-- TO DO --
Your answer should be the number of lines in the listing that hold the string "computer", with no other words.

-- DATA PROVIDED --
§

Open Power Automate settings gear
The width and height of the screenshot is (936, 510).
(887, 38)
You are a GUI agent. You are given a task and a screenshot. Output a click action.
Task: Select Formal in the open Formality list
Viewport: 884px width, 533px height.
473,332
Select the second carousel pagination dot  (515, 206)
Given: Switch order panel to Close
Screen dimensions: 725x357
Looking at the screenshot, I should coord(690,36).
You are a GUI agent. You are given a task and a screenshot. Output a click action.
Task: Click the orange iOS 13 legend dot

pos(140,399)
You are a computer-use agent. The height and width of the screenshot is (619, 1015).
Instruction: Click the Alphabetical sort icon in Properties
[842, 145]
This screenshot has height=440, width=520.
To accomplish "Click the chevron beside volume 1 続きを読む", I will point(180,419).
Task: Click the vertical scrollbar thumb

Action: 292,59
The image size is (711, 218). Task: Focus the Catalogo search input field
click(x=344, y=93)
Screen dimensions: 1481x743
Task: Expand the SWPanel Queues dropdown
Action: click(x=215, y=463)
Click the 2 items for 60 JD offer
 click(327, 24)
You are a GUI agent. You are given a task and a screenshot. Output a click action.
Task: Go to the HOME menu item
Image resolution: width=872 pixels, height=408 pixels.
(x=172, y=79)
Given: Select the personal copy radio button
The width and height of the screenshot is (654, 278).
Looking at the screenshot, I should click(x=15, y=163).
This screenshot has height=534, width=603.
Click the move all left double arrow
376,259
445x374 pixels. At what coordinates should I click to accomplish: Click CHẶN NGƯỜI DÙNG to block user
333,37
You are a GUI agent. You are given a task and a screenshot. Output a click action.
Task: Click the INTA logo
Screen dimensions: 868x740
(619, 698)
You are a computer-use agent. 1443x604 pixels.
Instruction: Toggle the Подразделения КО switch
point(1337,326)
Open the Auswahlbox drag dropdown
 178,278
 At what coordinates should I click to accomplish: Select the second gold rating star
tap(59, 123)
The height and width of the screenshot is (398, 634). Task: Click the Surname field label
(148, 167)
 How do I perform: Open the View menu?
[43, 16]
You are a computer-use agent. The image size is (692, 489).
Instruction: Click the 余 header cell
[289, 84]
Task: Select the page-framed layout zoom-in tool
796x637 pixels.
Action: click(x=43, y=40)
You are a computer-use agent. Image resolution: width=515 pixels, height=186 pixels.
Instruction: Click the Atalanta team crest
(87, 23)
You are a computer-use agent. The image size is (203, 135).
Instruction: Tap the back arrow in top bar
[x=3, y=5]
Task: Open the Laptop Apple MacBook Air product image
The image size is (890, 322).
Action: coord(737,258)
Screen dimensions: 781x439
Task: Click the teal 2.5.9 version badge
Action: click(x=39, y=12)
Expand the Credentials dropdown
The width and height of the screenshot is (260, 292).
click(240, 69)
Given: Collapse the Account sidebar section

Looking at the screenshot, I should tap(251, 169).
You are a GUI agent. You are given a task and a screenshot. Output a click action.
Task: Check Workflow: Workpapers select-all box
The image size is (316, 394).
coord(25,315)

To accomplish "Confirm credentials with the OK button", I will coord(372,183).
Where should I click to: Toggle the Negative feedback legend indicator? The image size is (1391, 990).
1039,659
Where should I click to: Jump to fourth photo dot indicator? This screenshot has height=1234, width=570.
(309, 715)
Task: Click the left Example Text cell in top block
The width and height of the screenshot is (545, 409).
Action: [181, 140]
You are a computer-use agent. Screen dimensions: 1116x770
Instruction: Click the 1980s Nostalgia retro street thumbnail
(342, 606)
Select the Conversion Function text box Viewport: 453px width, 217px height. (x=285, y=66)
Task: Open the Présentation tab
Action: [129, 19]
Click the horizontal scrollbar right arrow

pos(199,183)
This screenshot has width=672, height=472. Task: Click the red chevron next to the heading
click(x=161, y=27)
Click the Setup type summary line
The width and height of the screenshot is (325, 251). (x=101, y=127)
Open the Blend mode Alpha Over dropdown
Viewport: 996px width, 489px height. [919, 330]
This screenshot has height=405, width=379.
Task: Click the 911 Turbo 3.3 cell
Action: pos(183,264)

§

-- ANSWER TO THIS EXERCISE --
6